Другой причиной было, кстати, своего рода «идеологическое голодание» — выращенный идеологической лабораторией человек нуждается, как в наркотике, в идеологических давлении и строго определенных координатах своего мира. При первых же признаках разрушения «родной», в смысле, породившей его и его мир идеологии и при первых же болезненных ощущениях, связанных со снятием давления («ломках»), он выбирает и превращает в идеологию все, что только может ею стать — и два первых, предлагаемых как бы самой отброшенной идеологией (в качестве ее «естественных противоположностей») выбора: религия и «Запад». Очень часто — и то, и другое вместе (в результате — несколько больше слабоумия, чем мракобесия, что тоже не утешает: см. нынешний журнал «Континент»).
Попутным следствием — а для людей с литературными амбициями едва ли не основным и едва ли не побудительным поводом — является «внелитературное обоснование литературного качества», вполне, как известно, обеспечивавшееся официальной теорией, веры которой у многих уже не было. Поэтому они нуждались — и срочно! — в другом единственно верном учении, соблюдение которого обеспечивает автоматическую состоятельность текста.
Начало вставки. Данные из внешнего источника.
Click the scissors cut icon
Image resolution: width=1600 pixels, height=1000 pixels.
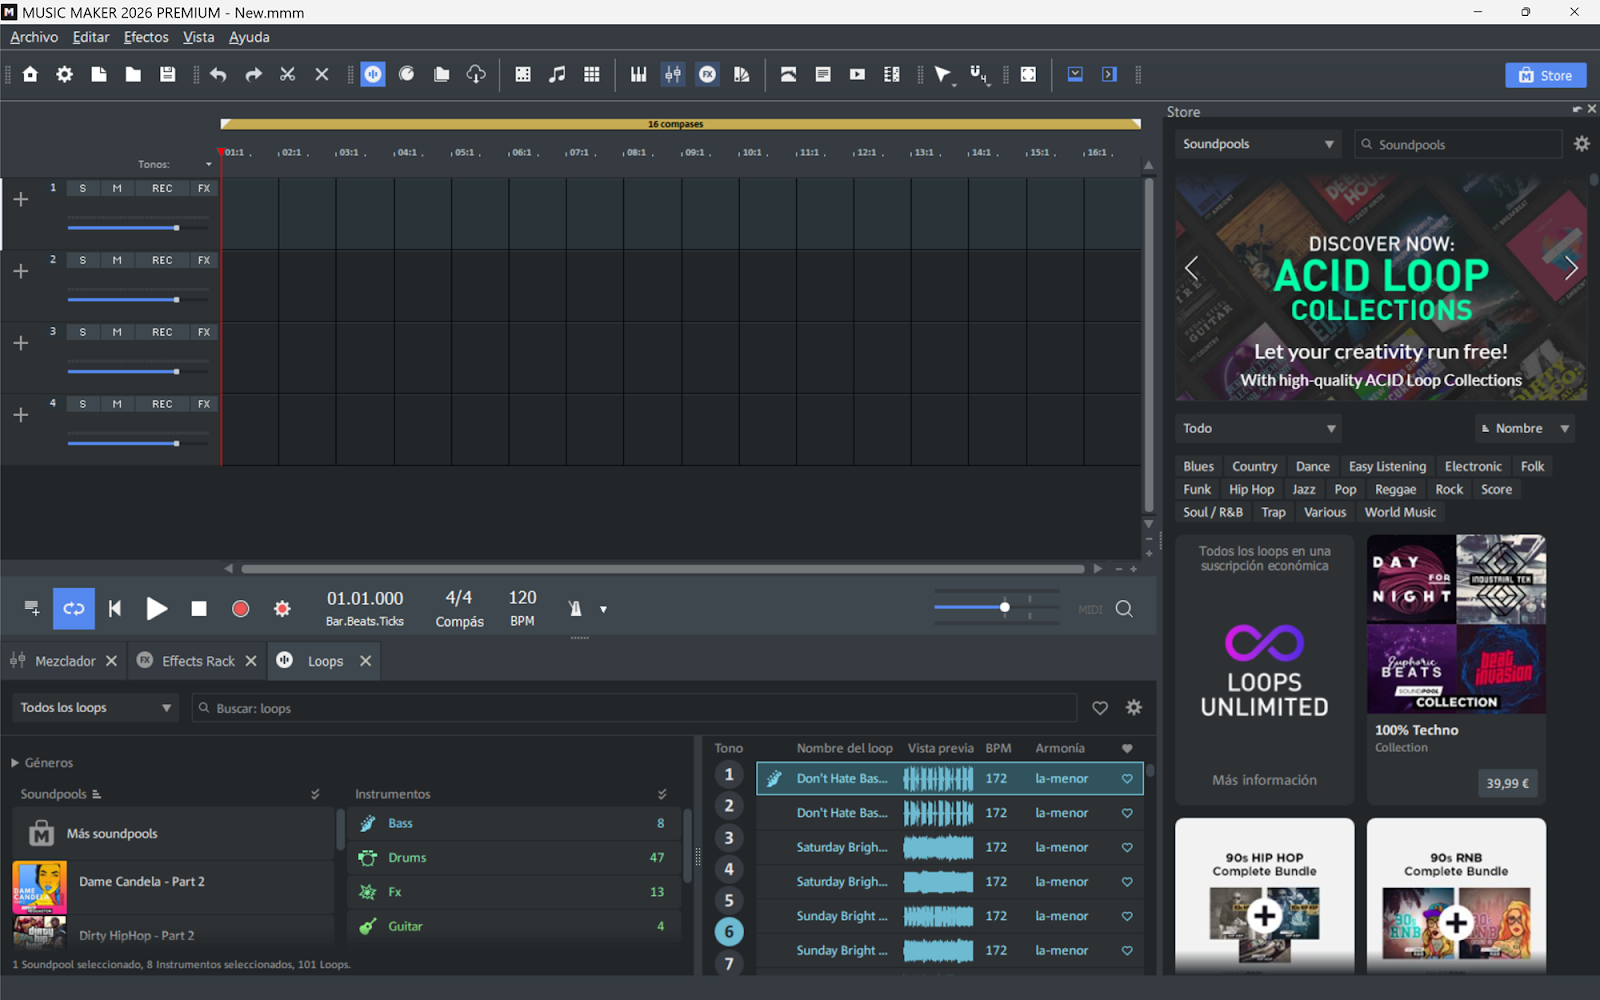tap(287, 75)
Это касается, конечно, не Красовицкого, боровшегося с внутриличностным конфликтом, на фоне которого литература была мелочью, — но, скажем, одного из главных его пропагандистов, известного поэта-сироты и прозаика-секретаря (или наоборот): для того «единственно правильное учение», на каковом основалось его стихотворчество, всегда было своего рода инструментом преодоления (вероятно, в первую очередь, в себе самом) комплекса превосходства одного бывшего друга — неплохого, конечно, поэта, но уж такого бездуховного, сил прямо нет… Полагаю, что и пропаганда величия Красовицкого до известной степени являлась инструментом этого преодоления. То есть его личностный конфликт находился вне его. Ну, это уже несколько другая история, на букву «С» — «сироты». Может быть, и до нее дойдут руки. Но вряд ли. На свете есть много вещей куда более интересных.